Can UK Grocers hold off the discounters

Copied from linkedin: Nick Harrison on LinkedIn: #groceryindustry | 24 comments

Nick Harrison
Nick Harrison• 1stRetail and Consumer Leader | CEO | C-suite | ex- Strategy Consulting Global Practice Lead
1w • 1 week ago

The big questions facing UK retail: Today, can grocers hold off discounters?
There are big changes afoot in retail and I thought it’d be interesting to post on some of the big questions. I’d love to hear thoughts back.

Fifteen years ago, the big-4 had minimised discounter growth, investing in own brand, loyalty, non-food, etc. Most customers judged that it just wasn’t worth going to a discounter and Aldi & Lidl were <5% share. After the 2008 crisis discounters took off: driven by store roll-out and squeezed consumers. The model is simple, offering quality products at amazing prices, but with a narrower range and simpler store experience. In countries such as Germany and Denmark it has powered them to over 40% share. In the UK today, they are at 16% and growing.

Q1: Could the UK get to 40% discounter share?
Unequivocally yes. If it can happen in Germany and Denmark, it can happen here. One hears excuses, “they’ll never get the sites”, “UK customers are different” – I don’t believe any of them. And the cost-of-living crisis will help.

Q2: Why do grocers find it so hard to resist discounters?
Full-basket grocery is being ‘cracked open’. Customers are splitting baskets, Aldi price-match is lowering margins, and switching to low price items is eroding E2E profitability. What’s more online - which discounters don’t offer - is adding cost to many baskets.
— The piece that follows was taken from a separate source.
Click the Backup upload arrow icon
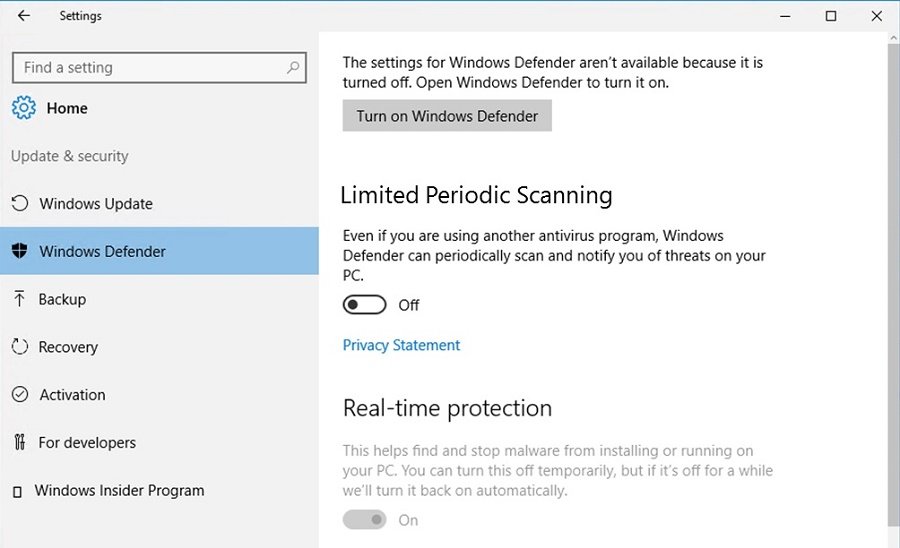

The result is a loss of volume, a reduction in average profitability, and a widening of the spread of customer profitability, resulting in a big tail of less valuable shoppers – a business killing trend.

Q3: What should the grocers do to ‘save’ full-basket grocery? My prescription is:

  1. Match discounter price-quality on every product, removing any reason for basket splitting. Most grocers still have big price gaps. For example, I noticed 20% on fresh orange juice the other day; one of many.
  2. Reduce sourcing and operating cost by cutting SKUs in categories where “choice” is not relevant (butter, loo roll, etc.) and striking long-term (3-5 year) supplier partnerships in key OL categories, giving stability to manufacturers in return for amazing costs: A car industry not a retail mindset.
  3. Reduce multichannel costs by moving from store-picking to an automated micro fulfilment centre model (MFC). Then drive multichannel as a growth advantage, as contribution margins should be back to in-store levels.
  4. Develop the capability to influence customers to be more profitable via. smart 1-1 communication (e.g., personalised offers, product recommendations, channel & delivery nudges).
  5. Innovate harder on product, and on the digital customer experience – to create genuine reasons for loyalty. My favourite idea is the digital shopping assistant which helps customers save money, eat better, etc. with recommendations and product switches.

Of course, most of this is easy-to-say and hard-to-do – but taken together it would, in my view, transform the prospects of the average grocer.